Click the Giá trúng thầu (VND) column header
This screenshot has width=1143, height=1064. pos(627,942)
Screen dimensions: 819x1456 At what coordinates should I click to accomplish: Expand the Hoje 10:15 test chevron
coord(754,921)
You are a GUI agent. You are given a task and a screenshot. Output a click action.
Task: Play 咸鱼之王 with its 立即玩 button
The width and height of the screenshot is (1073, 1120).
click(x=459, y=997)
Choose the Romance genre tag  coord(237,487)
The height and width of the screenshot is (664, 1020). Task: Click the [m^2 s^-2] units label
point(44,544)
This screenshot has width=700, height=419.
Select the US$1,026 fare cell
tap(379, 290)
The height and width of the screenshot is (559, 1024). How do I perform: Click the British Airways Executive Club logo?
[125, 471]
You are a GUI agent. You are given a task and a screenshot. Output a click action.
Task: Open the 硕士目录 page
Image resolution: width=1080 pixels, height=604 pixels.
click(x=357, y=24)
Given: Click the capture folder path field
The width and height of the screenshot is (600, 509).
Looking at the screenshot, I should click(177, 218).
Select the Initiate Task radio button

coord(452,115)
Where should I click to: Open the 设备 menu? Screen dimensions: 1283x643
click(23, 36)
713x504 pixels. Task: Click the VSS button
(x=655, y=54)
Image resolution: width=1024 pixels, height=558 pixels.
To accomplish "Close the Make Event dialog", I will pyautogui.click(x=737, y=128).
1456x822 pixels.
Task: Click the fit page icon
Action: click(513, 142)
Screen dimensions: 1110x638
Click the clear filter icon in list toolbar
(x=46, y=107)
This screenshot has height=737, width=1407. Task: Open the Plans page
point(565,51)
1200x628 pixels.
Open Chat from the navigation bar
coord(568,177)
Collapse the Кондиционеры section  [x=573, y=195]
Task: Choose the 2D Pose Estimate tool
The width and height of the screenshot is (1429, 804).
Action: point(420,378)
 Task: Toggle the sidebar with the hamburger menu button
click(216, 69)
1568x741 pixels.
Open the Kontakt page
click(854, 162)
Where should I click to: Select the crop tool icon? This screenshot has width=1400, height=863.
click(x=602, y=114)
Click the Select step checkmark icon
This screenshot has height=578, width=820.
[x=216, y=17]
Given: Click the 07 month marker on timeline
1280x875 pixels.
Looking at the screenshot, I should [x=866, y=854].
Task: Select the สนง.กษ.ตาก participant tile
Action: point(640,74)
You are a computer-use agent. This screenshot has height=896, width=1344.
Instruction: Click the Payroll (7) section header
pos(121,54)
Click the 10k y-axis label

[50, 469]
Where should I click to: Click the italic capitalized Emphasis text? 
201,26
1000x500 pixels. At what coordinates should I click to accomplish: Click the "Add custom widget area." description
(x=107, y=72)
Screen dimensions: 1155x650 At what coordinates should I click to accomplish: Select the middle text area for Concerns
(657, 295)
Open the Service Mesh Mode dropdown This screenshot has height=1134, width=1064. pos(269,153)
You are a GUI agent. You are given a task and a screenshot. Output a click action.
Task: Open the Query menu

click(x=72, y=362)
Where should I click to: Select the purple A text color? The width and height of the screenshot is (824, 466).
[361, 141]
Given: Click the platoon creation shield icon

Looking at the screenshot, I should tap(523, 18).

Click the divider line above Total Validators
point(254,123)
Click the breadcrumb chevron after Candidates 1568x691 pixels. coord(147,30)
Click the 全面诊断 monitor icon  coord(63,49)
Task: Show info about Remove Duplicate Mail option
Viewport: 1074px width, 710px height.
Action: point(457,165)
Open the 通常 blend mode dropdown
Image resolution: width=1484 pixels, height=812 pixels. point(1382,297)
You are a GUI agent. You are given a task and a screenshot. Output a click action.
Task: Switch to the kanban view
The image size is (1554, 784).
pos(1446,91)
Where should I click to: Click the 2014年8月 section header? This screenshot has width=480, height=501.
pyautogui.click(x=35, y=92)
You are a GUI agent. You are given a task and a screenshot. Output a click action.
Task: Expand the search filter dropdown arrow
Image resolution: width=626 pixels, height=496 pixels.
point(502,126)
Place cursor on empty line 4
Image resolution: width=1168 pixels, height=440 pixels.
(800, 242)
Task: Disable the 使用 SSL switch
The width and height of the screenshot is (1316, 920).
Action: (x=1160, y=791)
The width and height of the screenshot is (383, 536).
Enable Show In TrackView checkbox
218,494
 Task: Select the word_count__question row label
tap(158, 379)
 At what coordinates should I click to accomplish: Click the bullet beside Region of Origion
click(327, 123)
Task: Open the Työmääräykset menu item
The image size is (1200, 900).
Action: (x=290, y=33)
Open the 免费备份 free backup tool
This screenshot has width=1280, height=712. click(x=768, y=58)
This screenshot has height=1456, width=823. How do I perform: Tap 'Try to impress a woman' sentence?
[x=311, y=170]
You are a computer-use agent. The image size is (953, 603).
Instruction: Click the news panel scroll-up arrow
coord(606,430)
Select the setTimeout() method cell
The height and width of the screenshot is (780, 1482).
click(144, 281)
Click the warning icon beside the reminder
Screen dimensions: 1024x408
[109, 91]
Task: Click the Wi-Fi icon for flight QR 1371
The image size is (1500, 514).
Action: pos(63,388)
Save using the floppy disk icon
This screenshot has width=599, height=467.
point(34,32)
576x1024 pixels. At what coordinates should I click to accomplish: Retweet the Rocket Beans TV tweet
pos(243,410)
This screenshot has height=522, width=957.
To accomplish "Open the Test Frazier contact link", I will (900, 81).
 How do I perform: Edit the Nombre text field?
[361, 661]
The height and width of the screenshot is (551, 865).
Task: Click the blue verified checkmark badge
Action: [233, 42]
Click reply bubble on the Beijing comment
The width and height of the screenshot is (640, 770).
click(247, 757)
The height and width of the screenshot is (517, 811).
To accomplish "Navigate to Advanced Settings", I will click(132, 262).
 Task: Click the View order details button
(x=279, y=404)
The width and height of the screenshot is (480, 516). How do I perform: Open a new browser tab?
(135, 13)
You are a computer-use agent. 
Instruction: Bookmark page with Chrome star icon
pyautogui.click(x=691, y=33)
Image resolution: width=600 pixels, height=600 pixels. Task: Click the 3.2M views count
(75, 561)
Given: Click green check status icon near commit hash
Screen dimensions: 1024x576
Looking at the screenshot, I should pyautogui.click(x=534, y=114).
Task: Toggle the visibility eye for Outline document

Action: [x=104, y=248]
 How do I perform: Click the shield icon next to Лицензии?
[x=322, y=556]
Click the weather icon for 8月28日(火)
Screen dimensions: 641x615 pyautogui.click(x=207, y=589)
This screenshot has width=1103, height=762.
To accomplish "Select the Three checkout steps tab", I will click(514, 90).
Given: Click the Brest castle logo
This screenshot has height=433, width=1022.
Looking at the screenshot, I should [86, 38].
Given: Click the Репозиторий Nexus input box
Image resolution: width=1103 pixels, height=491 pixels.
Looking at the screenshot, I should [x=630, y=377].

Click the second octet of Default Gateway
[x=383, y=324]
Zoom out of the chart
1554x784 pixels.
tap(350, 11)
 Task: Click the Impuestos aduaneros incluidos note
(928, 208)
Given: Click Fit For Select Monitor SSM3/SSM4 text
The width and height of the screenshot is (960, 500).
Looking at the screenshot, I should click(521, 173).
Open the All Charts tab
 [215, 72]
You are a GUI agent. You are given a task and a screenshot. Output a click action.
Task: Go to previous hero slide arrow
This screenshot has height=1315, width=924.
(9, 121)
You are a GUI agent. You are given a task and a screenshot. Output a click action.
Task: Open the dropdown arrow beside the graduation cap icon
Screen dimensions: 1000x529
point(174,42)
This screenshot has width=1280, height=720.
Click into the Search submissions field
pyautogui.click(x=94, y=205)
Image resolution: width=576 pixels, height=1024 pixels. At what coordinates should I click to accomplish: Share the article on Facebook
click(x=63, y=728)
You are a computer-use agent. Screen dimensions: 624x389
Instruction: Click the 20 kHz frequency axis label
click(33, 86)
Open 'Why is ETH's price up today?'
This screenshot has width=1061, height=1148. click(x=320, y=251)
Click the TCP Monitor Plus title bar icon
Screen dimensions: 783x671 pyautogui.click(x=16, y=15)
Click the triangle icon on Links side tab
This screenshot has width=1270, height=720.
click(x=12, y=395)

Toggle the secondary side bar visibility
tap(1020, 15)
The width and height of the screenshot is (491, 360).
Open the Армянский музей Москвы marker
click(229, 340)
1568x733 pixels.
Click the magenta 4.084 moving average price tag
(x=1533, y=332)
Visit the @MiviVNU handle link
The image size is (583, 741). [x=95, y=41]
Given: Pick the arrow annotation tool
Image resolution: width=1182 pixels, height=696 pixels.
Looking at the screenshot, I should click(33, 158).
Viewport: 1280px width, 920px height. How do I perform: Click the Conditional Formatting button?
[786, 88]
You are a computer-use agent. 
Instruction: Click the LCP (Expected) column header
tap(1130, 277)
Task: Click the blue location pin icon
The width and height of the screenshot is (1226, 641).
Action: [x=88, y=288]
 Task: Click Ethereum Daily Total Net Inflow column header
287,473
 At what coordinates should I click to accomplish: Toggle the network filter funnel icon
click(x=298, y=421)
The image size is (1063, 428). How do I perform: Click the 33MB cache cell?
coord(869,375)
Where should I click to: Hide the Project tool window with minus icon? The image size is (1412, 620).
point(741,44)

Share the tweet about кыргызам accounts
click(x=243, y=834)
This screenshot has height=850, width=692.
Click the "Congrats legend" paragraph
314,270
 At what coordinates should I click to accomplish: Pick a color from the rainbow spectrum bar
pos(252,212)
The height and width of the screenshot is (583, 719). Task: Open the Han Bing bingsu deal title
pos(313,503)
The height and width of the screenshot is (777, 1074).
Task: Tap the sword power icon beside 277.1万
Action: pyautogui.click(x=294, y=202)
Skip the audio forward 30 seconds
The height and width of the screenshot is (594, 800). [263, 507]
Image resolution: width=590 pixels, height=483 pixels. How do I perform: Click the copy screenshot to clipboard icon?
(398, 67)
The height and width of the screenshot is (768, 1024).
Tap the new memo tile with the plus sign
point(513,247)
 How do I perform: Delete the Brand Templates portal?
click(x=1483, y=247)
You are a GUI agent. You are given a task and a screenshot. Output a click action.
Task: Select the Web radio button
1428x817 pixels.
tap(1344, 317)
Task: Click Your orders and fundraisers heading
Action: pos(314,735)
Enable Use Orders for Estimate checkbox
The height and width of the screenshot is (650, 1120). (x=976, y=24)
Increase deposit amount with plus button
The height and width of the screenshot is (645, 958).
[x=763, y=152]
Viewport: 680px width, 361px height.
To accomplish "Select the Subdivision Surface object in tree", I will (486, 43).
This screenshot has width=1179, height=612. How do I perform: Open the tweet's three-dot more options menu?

**********

## Exercise instructions
Each line above where the word "Choose" occurs should be copied out.

## Result of this exercise
Choose the Romance genre tag  coord(237,487)
Task: Choose the 2D Pose Estimate tool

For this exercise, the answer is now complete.